Given request A:
Answer these about the review notes on abuse reporting, each on its own line and marked (i), (ii), (iii):
(i) According to the notes, how many items are on the current MVP list?
(ii) Of the seven items proposed instead, how many are pure free signups?
(iii) What reason do the notes give for moving TheHive out of the API stack?
Given request B: Pick up the review notes on abuse reporting from their last line and keep writing.

Supplied text:

1.6.2 Cloudflare-proxied abuse needs a follow-up step.

Current row says: First → Cloudflare API; Second → Netcraft / PhishTank. Missing: Third → origin host abuse contact (extracted by sending Cloudflare a HEAD request that bypasses cache, or via certificate transparency cross-reference). Without this, takedown leaves the origin alive and the attacker just provisions a new CDN front-end.

1.6.3 The "Leaked credentials/API keys" row is dangerously thin.

"Victim first → CERT if severe → Internal IR case" — missing the revocation step, which is more time-critical than reporting. If you find a leaked AWS access key, the first action is aws iam delete-access-key via the affected account (with permission) or trigger AWS's automatic key-revocation by submitting to GitHub Secret Scanning. If you find leaked OAuth tokens for GitHub/Slack/etc., the relevant vendor has an automated revocation pathway. Add the revocation step before victim notification.

1.7 — Section 7: Minimum Viable API Stack

The current MVP list (10 items) is too heavy for "minimum viable." A genuine MVP for a new white-hat group is closer to:

OpenCTI — your knowledge graph (or, if too heavy, just MISP for both)
MISP via CIRCL community — free, EU-hosted, broad reach
AlienVault OTX — free, broadest reach for indicator sharing
AbuseIPDB — free tier, easy
URLhaus + MalwareBazaar + ThreatFox (the abuse.ch trio — same auth-key, three destinations)
urlscan.io — free tier, evidence generation
National CERT direct email + GPG — non-API, but mandatory

That's 7 things, of which 5 are pure free signups. Tackle Cloudflare/Netcraft/Spamhaus/GoogleWebRisk after you have throughput in those 7.

The current MVP includes TheHive — that's case management, not external reporting. Move it out of "API stack" since it's internal infrastructure.

Provided material:
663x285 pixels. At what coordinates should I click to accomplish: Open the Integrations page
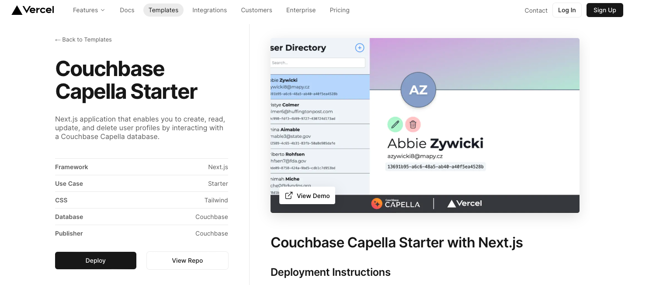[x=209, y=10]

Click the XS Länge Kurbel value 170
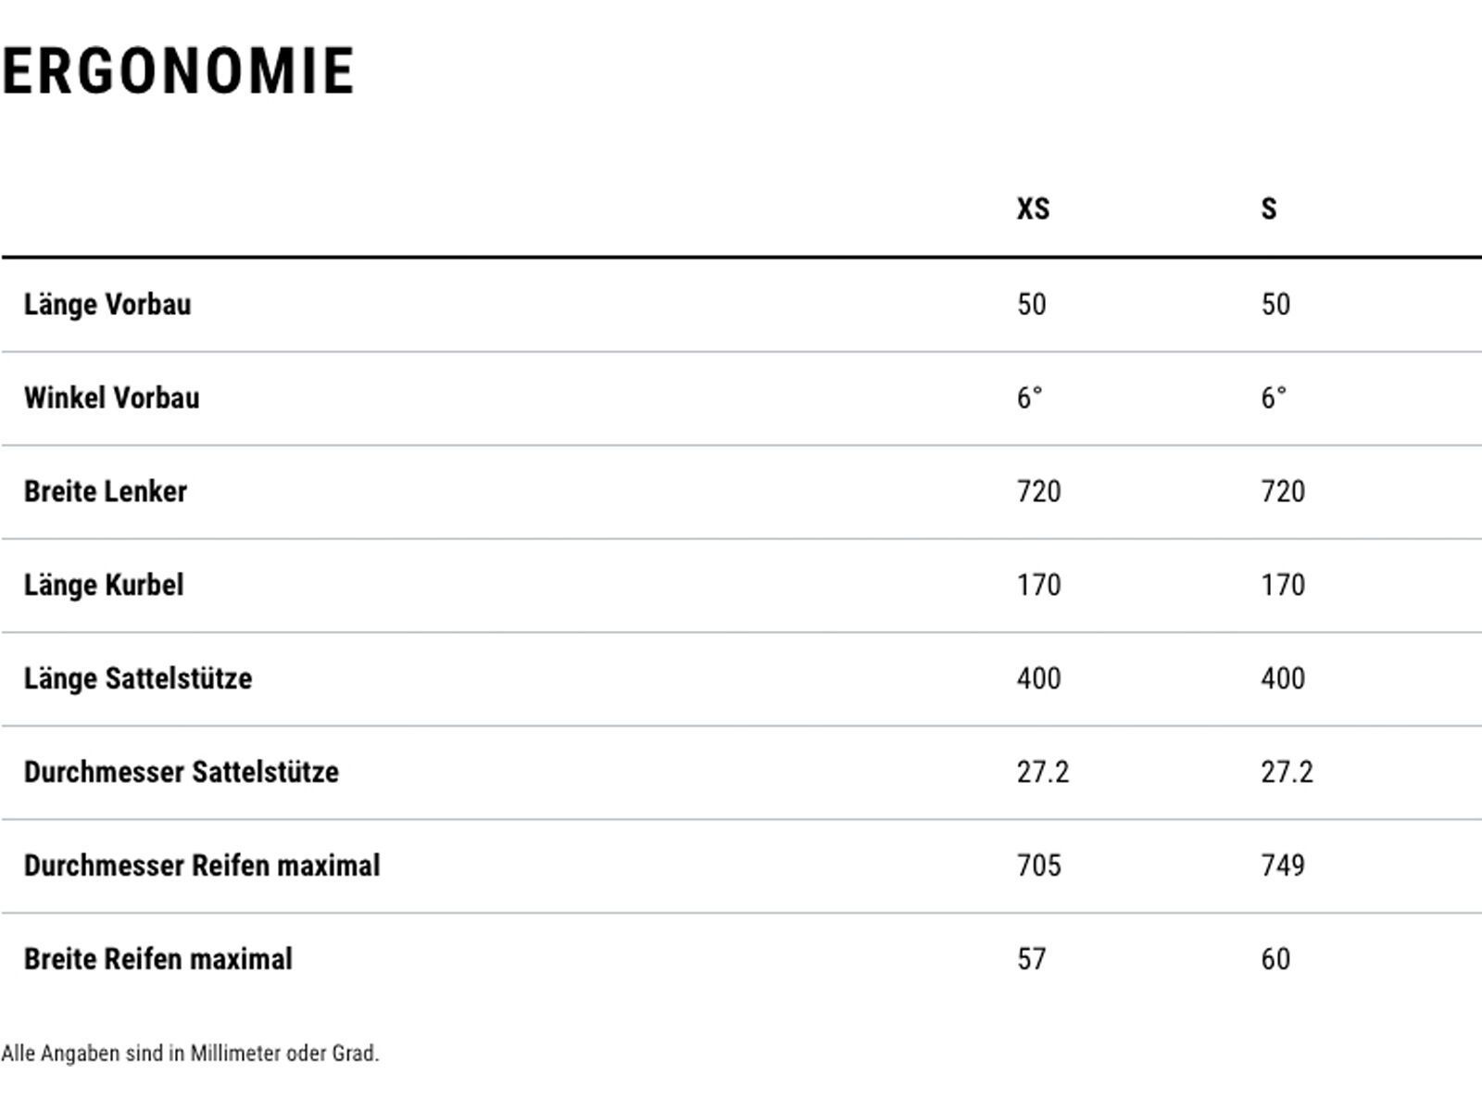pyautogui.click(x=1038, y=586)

Exercise response A:
(i) 10
(ii) 5
(iii) TheHive handles case management, not external reporting, so it is internal infrastructure.

Exercise response B:
1.8 — Section 8: Data Handling Rules

1.8.1 "Never submit publicly" — additions:

Insider-threat allegations without verification
Attribution claims about specific named individuals (the hard line we settled on earlier)
Government / classified material
PHI (US HIPAA scope)
PCI scope financial data
Children's data (COPPA US; GDPR Article 8 EU)
Biometric data
Trade secrets / source code
Material from unauthorized intrusion (even if you got to it via OSINT, "I downloaded their leaked DB" makes you a recipient of stolen goods in some jurisdictions)

1.8.2 "Safe to submit" — additions:

YARA rules (especially to YARAify)
Sigma rules (to SigmaHQ via PR)
Mutex names, named-pipe signatures (good Sysmon detections)
Persistence registry keys
Scheduled task names
TLS fingerprints (JA3, JA4)
HTTP user-agent strings observed in C2
ASN block ranges associated with adversary infrastructure
STIX/TAXII patterns
ATT&CK technique IDs (always)

1.8.3 Missing entire section: "Sanitize before submitting"

Strip URL query parameters that may contain victim tokens / session IDs
Hash email local-parts when target destination is public (a72b91…@example.com)
Redact internal hostnames from samples
Strip x-forwarded-for / source IP from log excerpts that name your honeypot
Replace victim-org names with role descriptors (<european_bank>) unless the submission is to a destination where the victim has consented or the receiver is trusted (CERT)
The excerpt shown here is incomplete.